Wir haben den Manchesterkapitalismus jetzt zwei Mal erlebt (einmal im 19ten Jahrhundert und jetzt im Rahmen des internationalen Finanzmarktes); bereits nach dem ersten Mal, vor fast hundert Jahren, wurde die soziale Marktwirtschaft – auch Neoliberalismus genannt – als Gegenthese entwickelt, die den urwüchsigen Markt als bösartig ausweist und daher für deren Regulierung (nicht Abschaffung, weil das geht nicht!) durch den Staat eintritt. Je weniger Markt erwünscht ist, desto strikteren Regeln muss er unterworfen werden. Wenn nun aber bereits 80 Prozent der Bevölkerung davon ausgehen, dass man nur dann optimal versorgt wird, wenn man Klasse-(Zusatz-)versichert ist, zeigt das, dass das System, auch wenn die Politik anderes behauptet, nicht mehr in der Lage ist, die Allokationsfrage zu lösen. Und daher sucht sich die optimale Versorgung, selbst wenn sie nur so empfunden wird, über private Versicherungen wieder einen Preis. Und weil die Politik das nicht wahrhaben will, werden Marktmechanismen aktiv, die unreguliert eintreten.
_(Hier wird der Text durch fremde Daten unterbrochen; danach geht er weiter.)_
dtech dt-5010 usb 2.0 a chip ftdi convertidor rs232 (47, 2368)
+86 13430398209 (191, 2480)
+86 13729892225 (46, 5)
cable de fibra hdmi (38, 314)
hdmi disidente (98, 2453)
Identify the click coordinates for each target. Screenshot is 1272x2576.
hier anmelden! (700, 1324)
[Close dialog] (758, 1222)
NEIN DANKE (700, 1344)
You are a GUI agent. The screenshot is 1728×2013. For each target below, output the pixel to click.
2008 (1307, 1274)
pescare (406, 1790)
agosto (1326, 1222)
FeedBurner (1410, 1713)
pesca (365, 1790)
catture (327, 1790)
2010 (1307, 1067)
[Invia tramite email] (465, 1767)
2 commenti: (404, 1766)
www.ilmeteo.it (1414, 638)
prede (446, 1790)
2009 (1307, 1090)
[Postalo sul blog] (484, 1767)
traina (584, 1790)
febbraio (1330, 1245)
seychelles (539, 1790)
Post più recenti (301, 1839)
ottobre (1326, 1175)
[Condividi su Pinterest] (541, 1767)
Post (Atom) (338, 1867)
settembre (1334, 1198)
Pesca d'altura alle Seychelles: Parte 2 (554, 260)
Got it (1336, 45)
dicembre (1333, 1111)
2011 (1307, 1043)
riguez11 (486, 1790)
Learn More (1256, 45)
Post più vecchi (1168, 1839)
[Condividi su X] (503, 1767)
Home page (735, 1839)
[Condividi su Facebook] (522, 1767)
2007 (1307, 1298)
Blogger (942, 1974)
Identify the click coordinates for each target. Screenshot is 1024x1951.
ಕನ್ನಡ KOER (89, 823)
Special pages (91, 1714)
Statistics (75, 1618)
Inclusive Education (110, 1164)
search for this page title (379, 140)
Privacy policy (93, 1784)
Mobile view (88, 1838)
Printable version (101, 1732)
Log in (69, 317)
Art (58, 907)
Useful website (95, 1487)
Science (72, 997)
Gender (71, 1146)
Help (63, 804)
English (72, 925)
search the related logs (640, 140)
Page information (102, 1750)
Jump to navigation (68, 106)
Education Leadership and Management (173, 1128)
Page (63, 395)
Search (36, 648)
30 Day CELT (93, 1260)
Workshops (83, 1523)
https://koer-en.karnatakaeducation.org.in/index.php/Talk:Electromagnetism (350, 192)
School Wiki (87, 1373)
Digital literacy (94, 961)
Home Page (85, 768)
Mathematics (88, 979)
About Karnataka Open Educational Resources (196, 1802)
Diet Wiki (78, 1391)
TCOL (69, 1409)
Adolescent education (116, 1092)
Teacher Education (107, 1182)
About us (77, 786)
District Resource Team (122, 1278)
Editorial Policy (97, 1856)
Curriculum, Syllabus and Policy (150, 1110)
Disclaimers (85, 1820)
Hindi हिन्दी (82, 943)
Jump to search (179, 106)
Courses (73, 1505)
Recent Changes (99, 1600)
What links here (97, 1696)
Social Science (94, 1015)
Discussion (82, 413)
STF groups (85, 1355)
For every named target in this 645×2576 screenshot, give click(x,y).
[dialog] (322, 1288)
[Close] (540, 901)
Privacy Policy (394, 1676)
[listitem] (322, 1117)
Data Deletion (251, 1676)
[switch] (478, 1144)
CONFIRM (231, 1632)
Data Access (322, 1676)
System-Entscheidungsträger können nicht einfach behaupten, alles sei gut. Sie können auch nicht einfach mehr Geld verlangen ohne zu sagen wieso, weshalb und mit welchem Ziel, sie können sich nicht hinter der allgemeinen Klausel „alle kriegen alles, und das gratis“ verstecken. Sie müssen ihren Mitgliedern immer und immer wieder beweisen, dass es für jeden einzelnen vernünftig ist, „sein Geld“ dem System, und nicht dem Markt anzuvertrauen. Erst wenn dieser Beweis fehlt, werden System und Finanzierung in Frage gestellt. Und weil es seit Jahren in der Reformdiskussion nur ums Geld geht, ist der Umkehrschluss, dass Beweise für das Funktionieren unseres Systems fehlen, zulässig. Und daraus folgt, dass der Markt dort wieder eintritt, wo eben das System, die Politik, versagt.

Dieser Artikel wurde im September 2011 in ähnlicher Form in der Wiener Zeitung veröffentlicht.